>> BEGIN MATERIAL FOR THIS EXERCISE

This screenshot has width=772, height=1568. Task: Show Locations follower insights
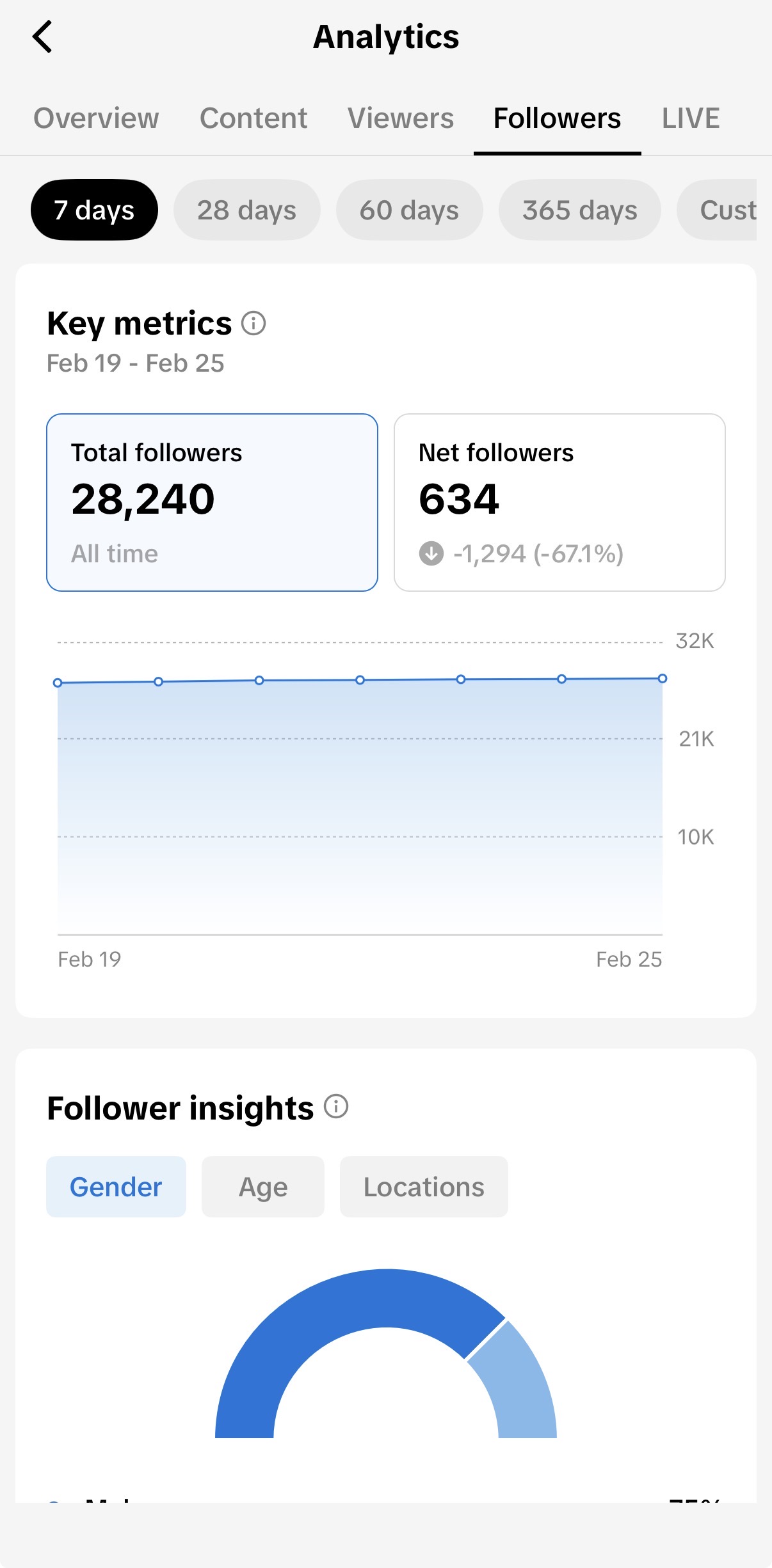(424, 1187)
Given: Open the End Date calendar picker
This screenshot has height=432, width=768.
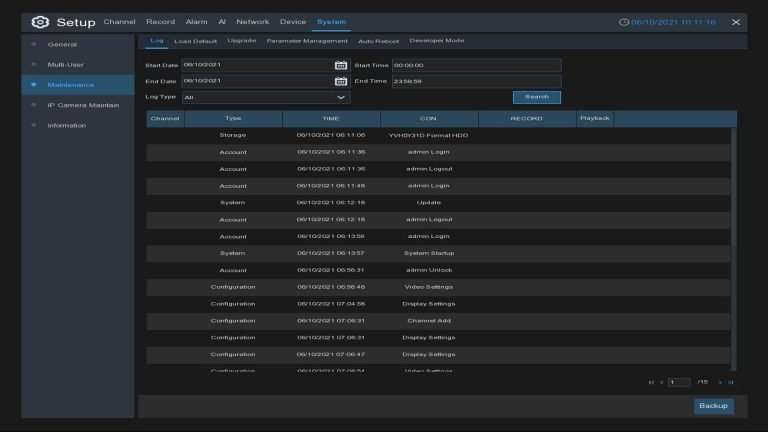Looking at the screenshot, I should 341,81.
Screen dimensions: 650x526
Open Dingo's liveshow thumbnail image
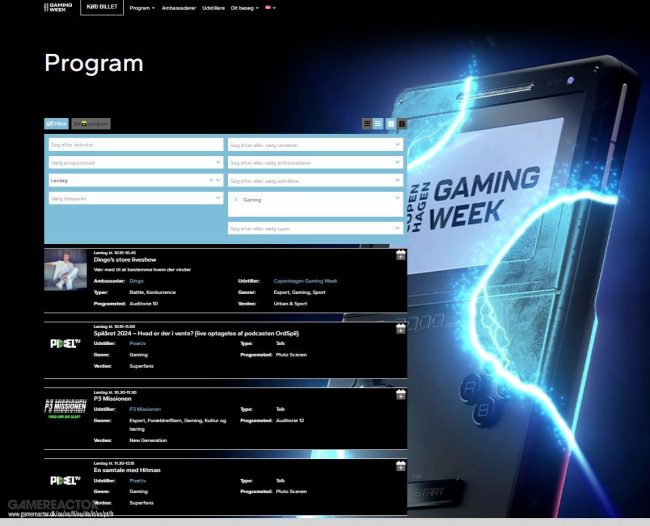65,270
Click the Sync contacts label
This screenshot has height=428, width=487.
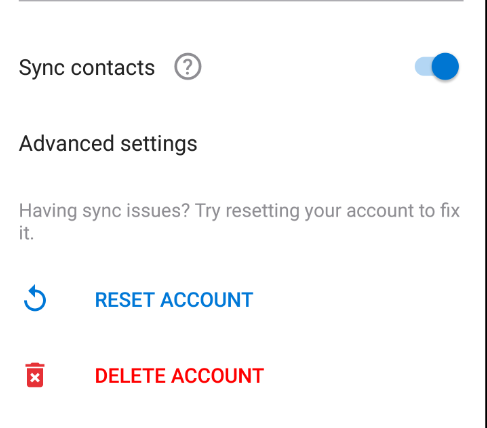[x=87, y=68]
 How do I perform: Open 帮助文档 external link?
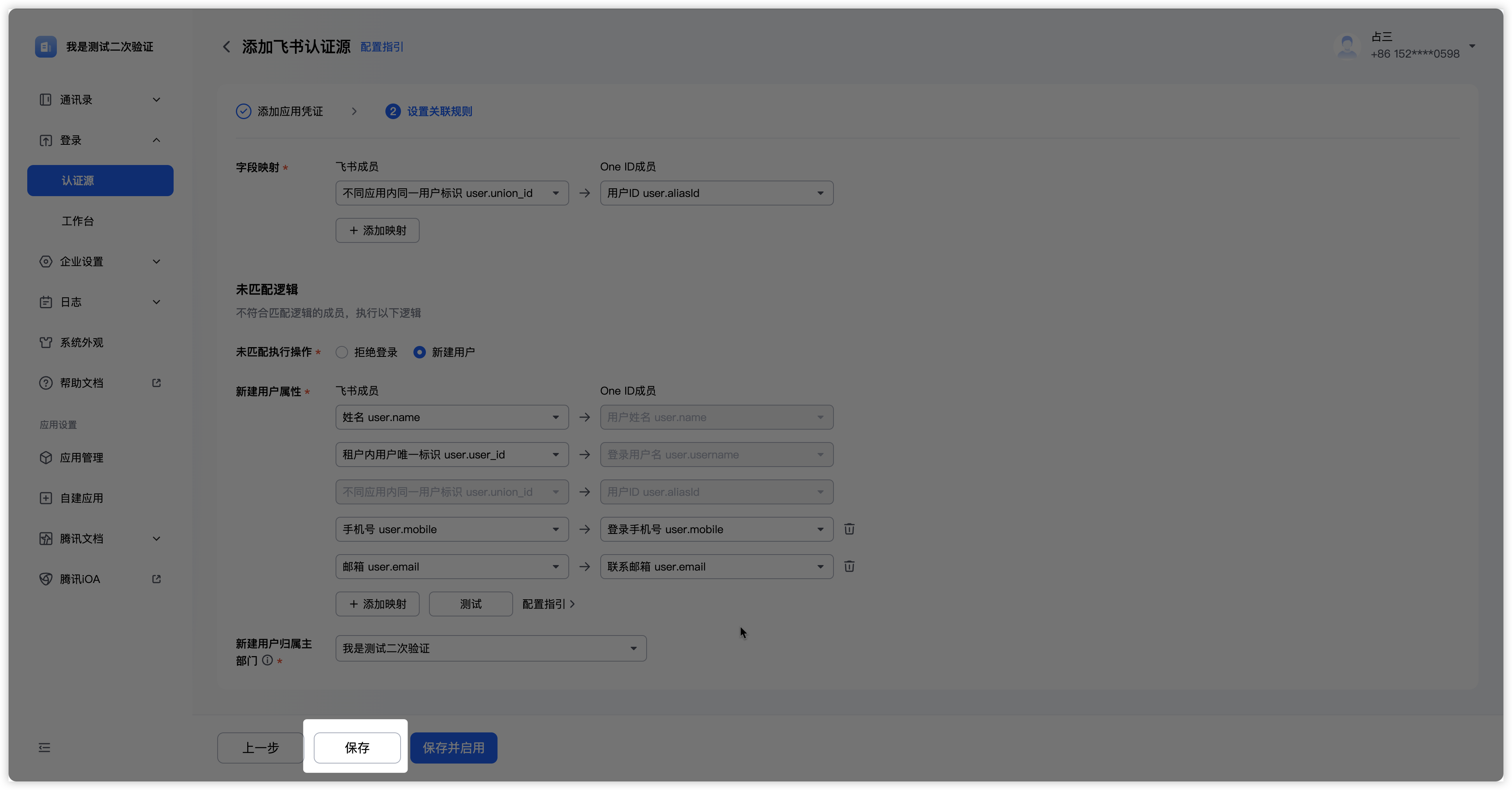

>> END MATERIAL FOR THIS EXERCISE

TASK TO CARRY OUT: Edit the material above by replacing "Open" with "Launch" wherever it appears, keeping everything else unchanged, and leave the pictures out.

EXERCISE SOLUTION:
This screenshot has width=772, height=1568. Task: Show Locations follower insights
(424, 1187)
Given: Launch the End Date calendar picker
This screenshot has height=432, width=768.
Looking at the screenshot, I should 341,81.
Screen dimensions: 650x526
Launch Dingo's liveshow thumbnail image
65,270
Click the Sync contacts label
This screenshot has height=428, width=487.
[x=87, y=68]
 How do I perform: Launch 帮助文档 external link?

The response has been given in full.